**Exercise**
Take the line containing "You are a computer-use" and each line after it through the end of the data below, and return them exactly, minus any pictures.

Collected data
------------------------------------------------------------------------

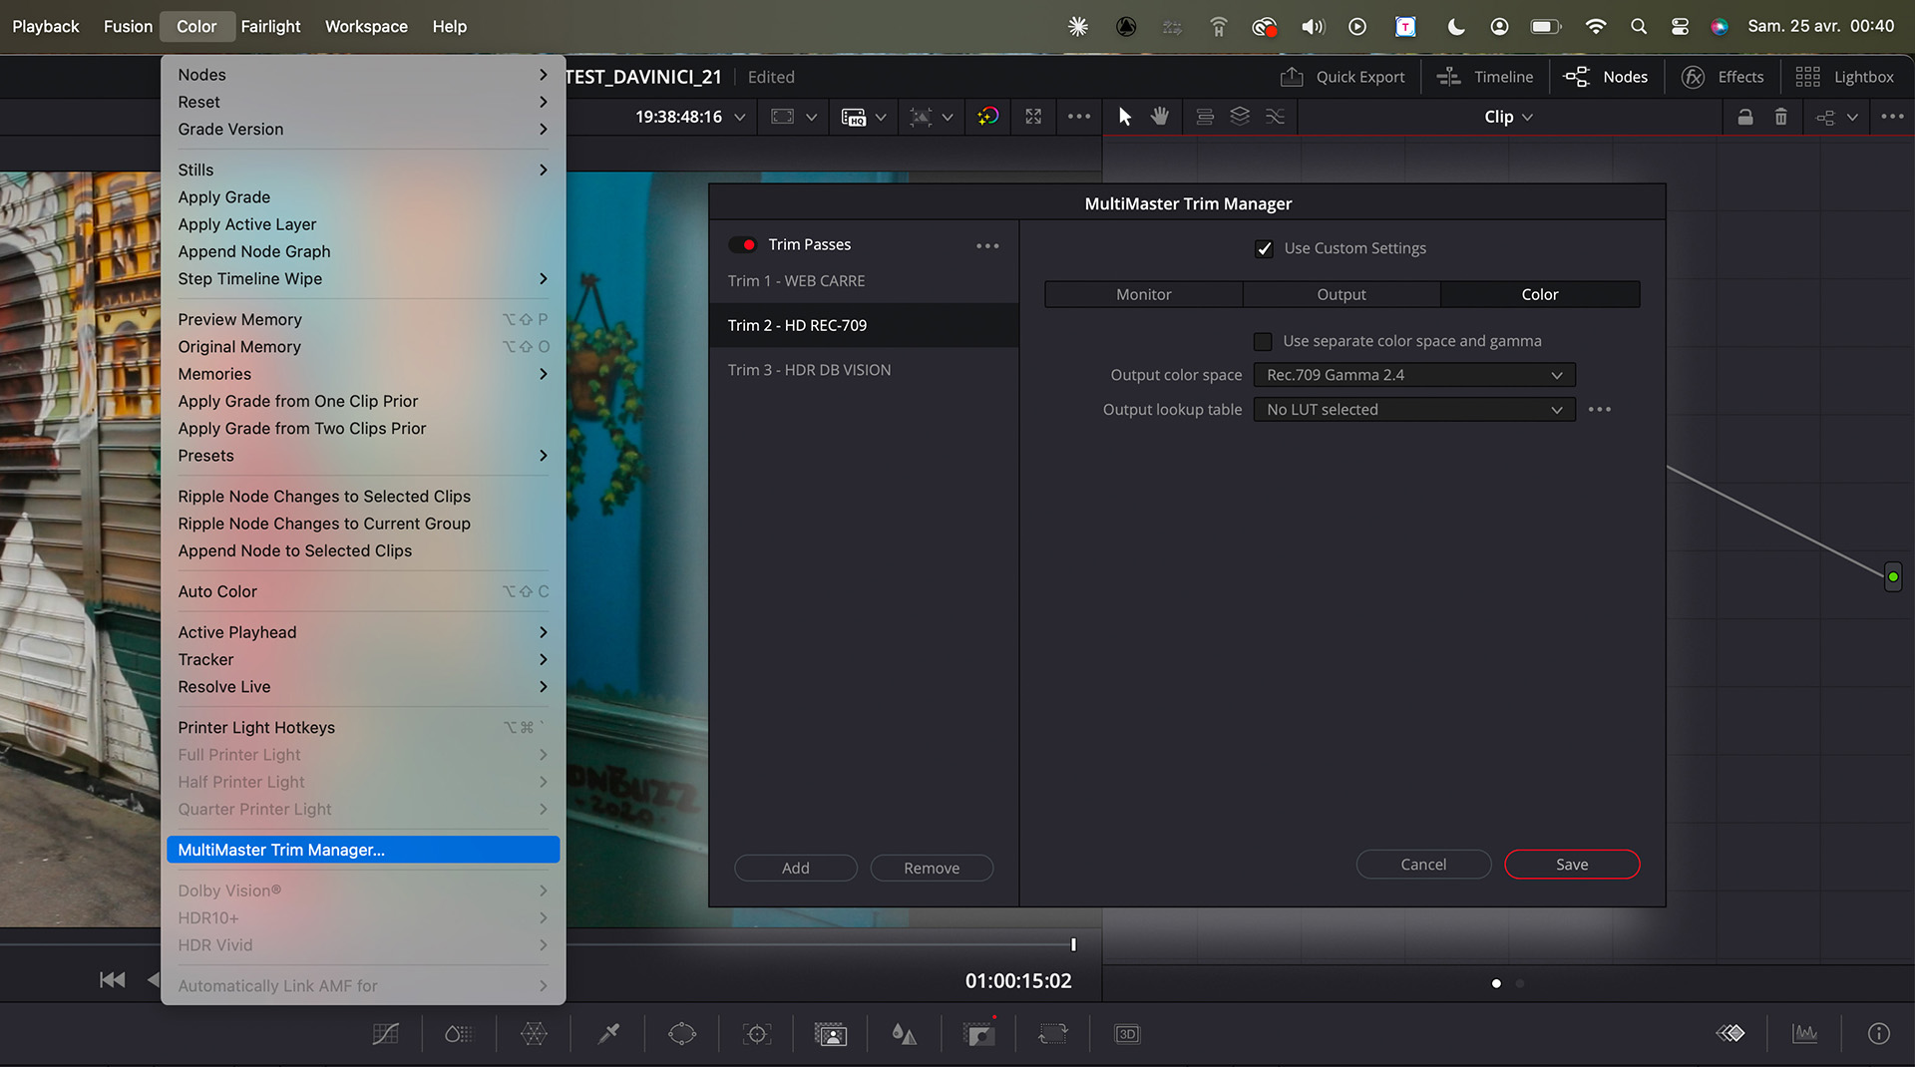Select the arrow pointer tool

pyautogui.click(x=1125, y=117)
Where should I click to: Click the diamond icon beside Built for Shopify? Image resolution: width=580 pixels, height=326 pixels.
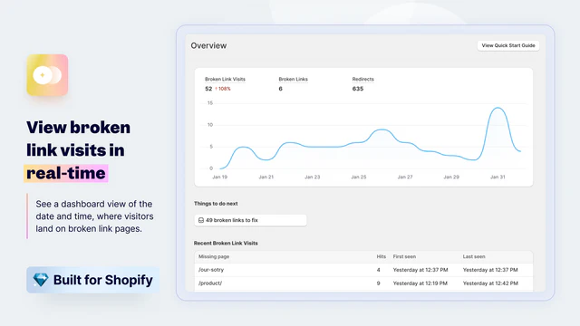point(41,280)
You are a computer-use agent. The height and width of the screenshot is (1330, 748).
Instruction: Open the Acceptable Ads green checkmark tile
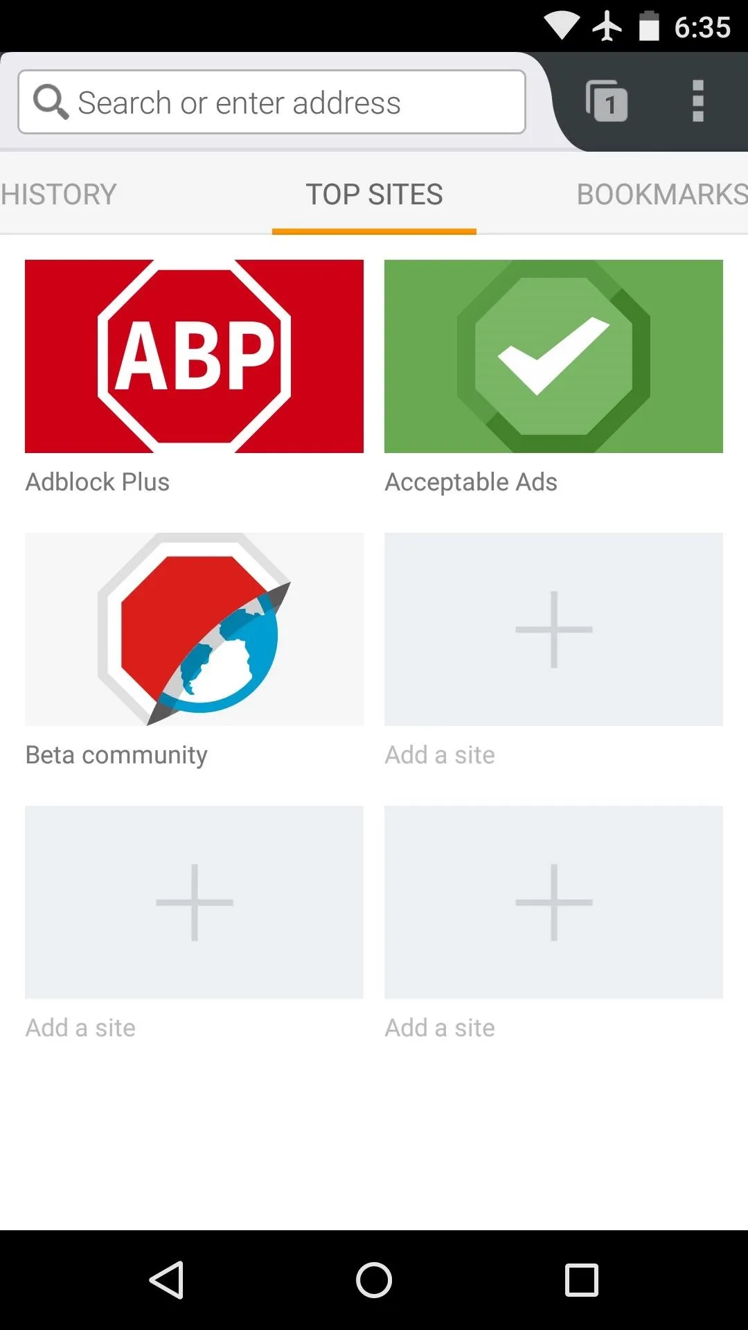(553, 356)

------------------------------------------------------------------------

**Task solution**
You are a computer-use agent. The height and width of the screenshot is (1330, 748).
Instruction: Open the Acceptable Ads green checkmark tile
(553, 356)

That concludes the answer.